◆ **Activity**
Copy nothing but the lines below running from the line containing "You are a GUI" through the line containing "The width and", both end lines included.

◆ **Material provided**

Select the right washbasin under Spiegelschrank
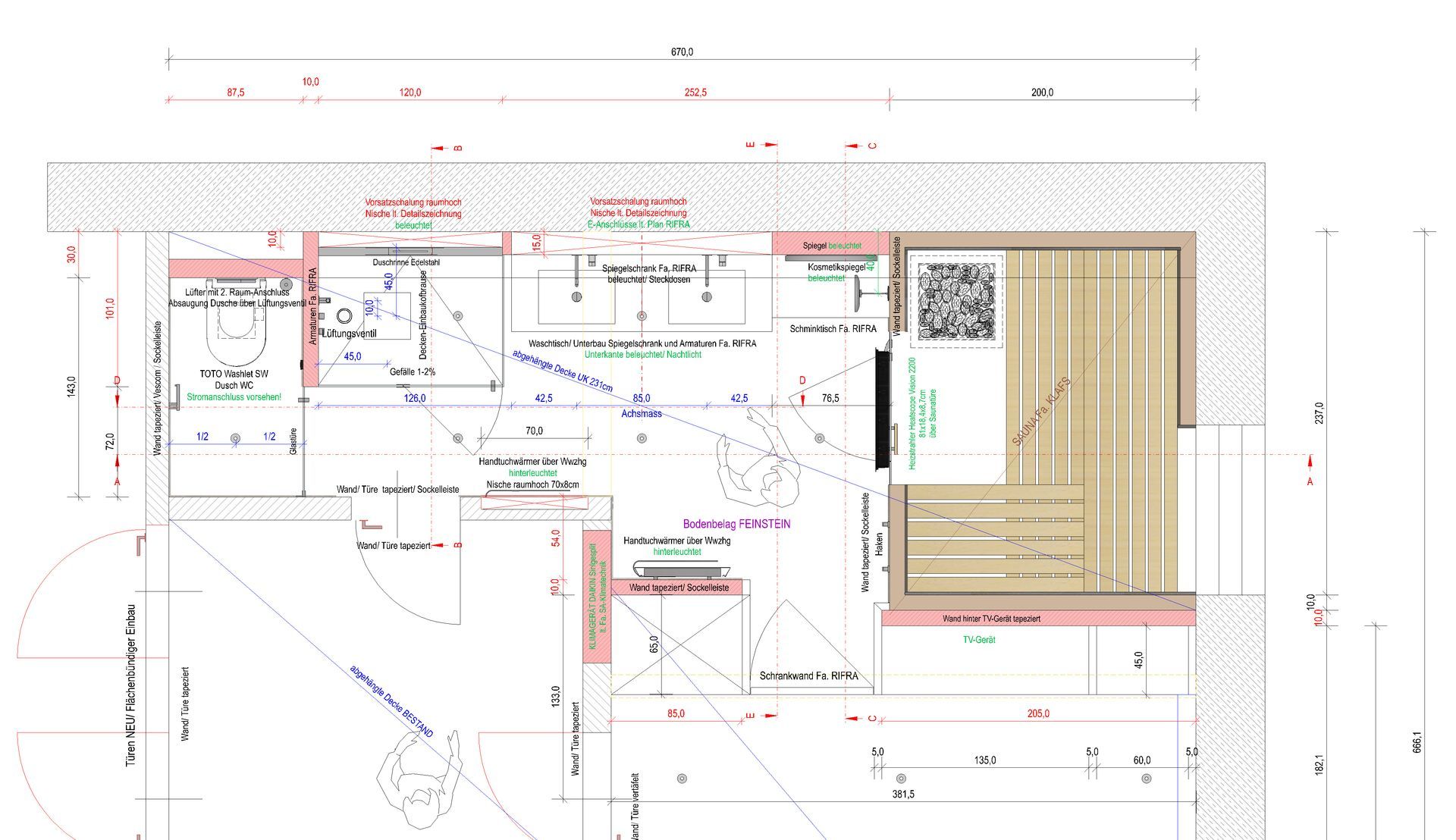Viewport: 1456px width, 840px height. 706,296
...
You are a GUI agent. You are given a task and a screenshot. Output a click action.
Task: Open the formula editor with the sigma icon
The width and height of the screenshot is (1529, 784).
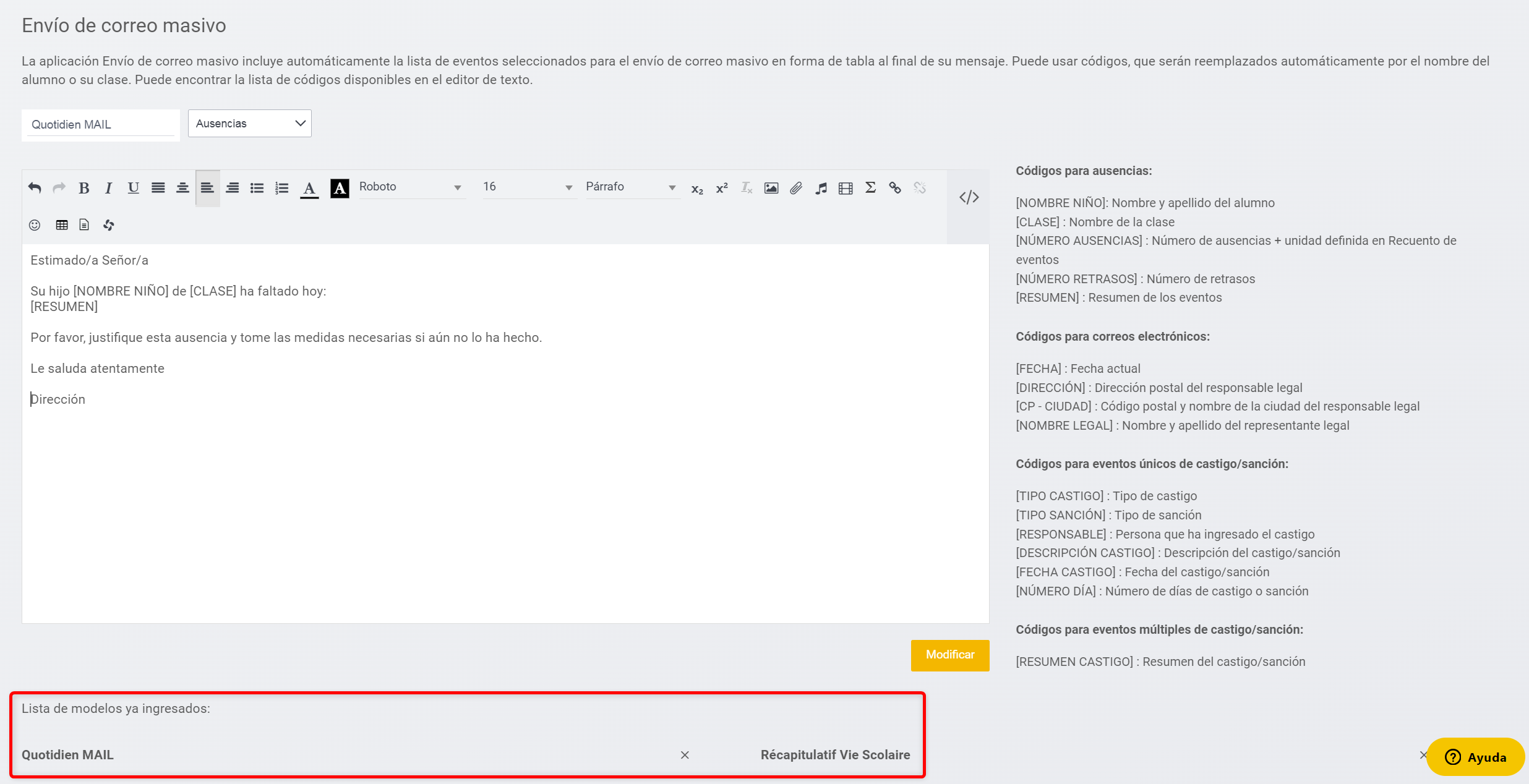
--
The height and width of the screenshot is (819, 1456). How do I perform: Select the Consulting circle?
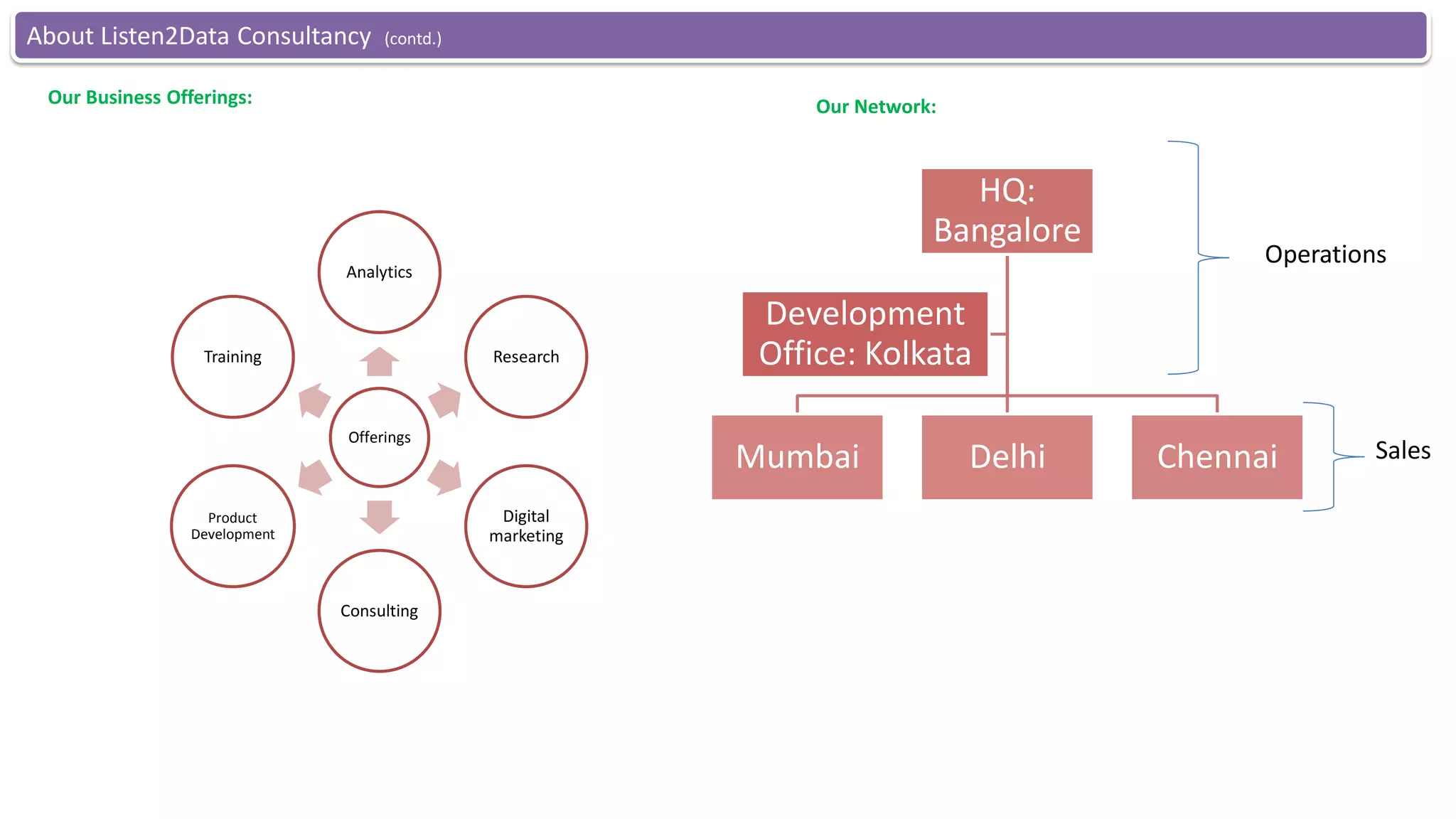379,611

◆ **Solution to this task**
You are a GUI agent. You are given a task and a screenshot. Output a click action.
Task: Open the formula editor with the sigma icon
The width and height of the screenshot is (1529, 784).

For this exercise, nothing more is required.